In 3.1, whole-document parsing is required to properly implement the Schema Object, and there is a reasonable intuition that component names should be resolved within the document in which they appear. This is at odds with the historical behavior, and one could argue that for Security Schemes in particular, it makes sense to treat them as part of the "deployment" aspect of things, which is arguably more relevant to the entry document.
For the Discriminator Object, the ambiguity can avoided by using the mapping keyword with unambiguous URI-references (meaning URI-references that are not syntactically valid as component names). There is no similar workaround for the Security Requirement Object.
Adding a URI-reference mechanism for Security Requirements, whether by allowing $ref somewhere, or just allowing URI-references as keys in place of the current component names, will make it possible to write unambiguous security requirements.
There is a similar issue with tags.

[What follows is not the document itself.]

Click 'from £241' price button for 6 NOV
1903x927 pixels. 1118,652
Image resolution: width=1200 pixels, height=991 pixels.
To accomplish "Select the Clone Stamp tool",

While a tag doesn't need to connect to a Tag Object, it is similarly ambiguos as to which Tag Objects are "in scope", and any choice made makes it impossible to connect to whichever Tag Objects (or Security Scheme Objects) are deemed "out of scope."
I'm going to write a proposal on this to consider a couple of options holistically.
@handrews Security Requirement Objects could definitely use this. I'm actually okay with tags working this way in the 3.x release lines. We could be more explicit that Tag Objects will be resolved in the order that all documents are resolved in the description and may be overwritten upon duplicate declarations. Linting can check for duplicates. I'd suggest revisiting tags in Moonwalk.